A Russian court on Thursday sentenced a woman to 27 years in prison for delivering a bomb that killed an influential military blogger in a St. Petersburg cafe last year, a lengthy sentence that underscored the Kremlin’s efforts to deter violent opposition to its war in Ukraine.
The activist, Daria Trepova, 26, was convicted on charges of terrorism, illegal possession of explosives and document forgery.
She handed a statuette that contained a bomb to the blogger, Maksim Fomin, who was known more popularly as Vladlen Tatarsky, as he gave a public talk in a cafe in April. Mr. Tatarsky was killed and others were injured when the bomb exploded.
The prosecution had argued that Ms. Trepova knew about the explosive device in the statuette, which was in the blogger’s likeness.
While Ms. Trepova admitted bringing the statuette to the cafe, she told the court in St.
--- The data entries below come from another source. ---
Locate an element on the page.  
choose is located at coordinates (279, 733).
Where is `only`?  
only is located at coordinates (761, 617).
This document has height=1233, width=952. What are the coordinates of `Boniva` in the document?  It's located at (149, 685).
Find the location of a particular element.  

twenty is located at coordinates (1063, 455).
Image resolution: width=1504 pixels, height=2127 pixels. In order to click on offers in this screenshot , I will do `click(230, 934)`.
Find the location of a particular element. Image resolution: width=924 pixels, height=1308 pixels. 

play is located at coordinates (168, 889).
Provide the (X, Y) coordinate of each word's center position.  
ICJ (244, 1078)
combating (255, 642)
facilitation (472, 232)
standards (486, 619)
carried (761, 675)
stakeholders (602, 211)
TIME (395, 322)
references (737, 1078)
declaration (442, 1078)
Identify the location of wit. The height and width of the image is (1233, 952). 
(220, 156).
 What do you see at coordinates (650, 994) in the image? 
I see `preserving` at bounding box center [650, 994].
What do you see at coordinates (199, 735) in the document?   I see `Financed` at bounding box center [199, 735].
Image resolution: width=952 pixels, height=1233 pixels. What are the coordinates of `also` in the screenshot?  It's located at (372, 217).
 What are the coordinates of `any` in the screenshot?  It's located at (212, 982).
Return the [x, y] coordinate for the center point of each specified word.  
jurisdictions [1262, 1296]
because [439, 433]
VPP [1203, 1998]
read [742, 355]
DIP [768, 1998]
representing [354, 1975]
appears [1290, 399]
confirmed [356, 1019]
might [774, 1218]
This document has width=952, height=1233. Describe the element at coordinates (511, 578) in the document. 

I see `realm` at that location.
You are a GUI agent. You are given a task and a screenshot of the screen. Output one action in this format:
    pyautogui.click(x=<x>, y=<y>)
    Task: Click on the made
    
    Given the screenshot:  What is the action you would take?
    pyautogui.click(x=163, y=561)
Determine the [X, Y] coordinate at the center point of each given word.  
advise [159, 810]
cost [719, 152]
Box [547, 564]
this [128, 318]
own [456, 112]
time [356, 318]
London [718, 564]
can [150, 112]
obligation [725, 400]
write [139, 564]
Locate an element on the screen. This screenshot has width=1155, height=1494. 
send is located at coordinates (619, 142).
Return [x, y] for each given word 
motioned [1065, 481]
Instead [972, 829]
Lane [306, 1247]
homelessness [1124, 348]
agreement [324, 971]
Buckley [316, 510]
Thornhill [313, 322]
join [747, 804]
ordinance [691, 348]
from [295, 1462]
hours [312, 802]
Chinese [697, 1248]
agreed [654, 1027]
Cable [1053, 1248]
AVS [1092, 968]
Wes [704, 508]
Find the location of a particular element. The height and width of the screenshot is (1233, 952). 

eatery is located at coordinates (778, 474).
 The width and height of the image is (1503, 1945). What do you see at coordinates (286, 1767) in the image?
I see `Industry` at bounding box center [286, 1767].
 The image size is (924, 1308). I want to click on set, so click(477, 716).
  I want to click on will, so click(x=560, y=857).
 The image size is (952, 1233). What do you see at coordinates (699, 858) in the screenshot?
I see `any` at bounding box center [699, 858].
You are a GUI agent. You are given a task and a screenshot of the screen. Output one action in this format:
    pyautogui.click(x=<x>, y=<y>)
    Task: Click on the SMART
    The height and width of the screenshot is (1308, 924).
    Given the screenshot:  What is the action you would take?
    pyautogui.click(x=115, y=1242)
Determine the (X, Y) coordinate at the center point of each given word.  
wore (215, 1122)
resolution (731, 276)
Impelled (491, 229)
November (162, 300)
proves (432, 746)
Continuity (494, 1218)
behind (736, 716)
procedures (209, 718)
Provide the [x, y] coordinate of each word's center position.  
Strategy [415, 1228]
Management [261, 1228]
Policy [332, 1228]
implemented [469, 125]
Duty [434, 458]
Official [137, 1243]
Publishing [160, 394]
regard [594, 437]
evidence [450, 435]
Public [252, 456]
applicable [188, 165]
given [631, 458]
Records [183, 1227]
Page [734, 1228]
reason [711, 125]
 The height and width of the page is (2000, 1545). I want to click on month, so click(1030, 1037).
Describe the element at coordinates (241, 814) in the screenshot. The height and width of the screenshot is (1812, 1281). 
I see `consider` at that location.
Petersburg that she was just the messenger, according to Mediazona, a Russian news outlet. It reported that Ms. Trepova said she had been sent the statuette by a man from Ukraine who led her to believe it contained a listening and a tracking device.
“It is especially painful to me that a terrorist act was committed with my hands,” Ms. Trepova said in a statement to the court, according to Mediazona, and asked for victims’ forgiveness.
A native of eastern Ukraine, Mr. Tatarsky was a leading member of a vocal and hawkish group of pro-invasion ultranationalist bloggers. While he had often criticized the way Russia’s military was prosecuting the war, he had not directly challenged the top brass or President Vladimir V. Putin.
A sentence in another high-profile case involving a popular nationalist blogger was also handed down on Thursday.
The Moscow City Court found Igor Girkin, 53 and also known as Strelkov, guilty of inciting extremism on the internet, according to a statement published by the court’s news service. He was sentenced to four years in a penal colony.
Mr. Girkin had emerged as a leading nationalist critic of the Russian Army’s leadership and Moscow’s management of the war. He used his blog to argue for a more heavy-handed approach to the war as well as for a purge of those who opposed the invasion.
Amid Russian setbacks on the battlefield, Mr. Girkin’s criticisms grew sharper. He ridiculed Defense Minister Sergei K. Shoigu as a “plywood marshal” and launched personal attacks against Mr. Putin, whom he referred to as a “nothingness, who managed to ‘throw dust in the eyes’ of a large portion of the population.”
Days after posting those attacks in July, Mr. Girkin’s home was searched and he was detained.
His case has been viewed as a barometer of the Kremlin’s willingness to tolerate criticism of the war from the nationalist end of Russia’s political spectrum. That tolerance diminished after the brief mutiny in June by the Wagner private military group underscored the potential danger posed by nationalists, even if they are a minority.
Dozens of people came to the court building in Moscow on Thursday to express their support for Mr. Girkin, according to photographs posted on social media. At least three were detained by police officers, according to Mediazona.
A Russian Army veteran and former intelligence officer, Mr. Girkin helped Russia illegally annex Crimea in 2014 and then led pro-Russian separatist militias in eastern Ukraine. With his ruthless discipline, he earned a reputation as a decisive commander.
In May 2014, he was appointed defense minister of the Donetsk People’s Republic, a separatist entity that claimed the territory of the Donetsk region of Ukraine. He was dismissed a few months later after Malaysia Airlines Flight 17 was shot down over eastern Ukraine, killing all 298 people aboard.
In November 2022, a court in the Netherlands convicted Mr. Girkin and two others of murder for their roles in the downing of the plane; Mr. Girkin has denied responsibility.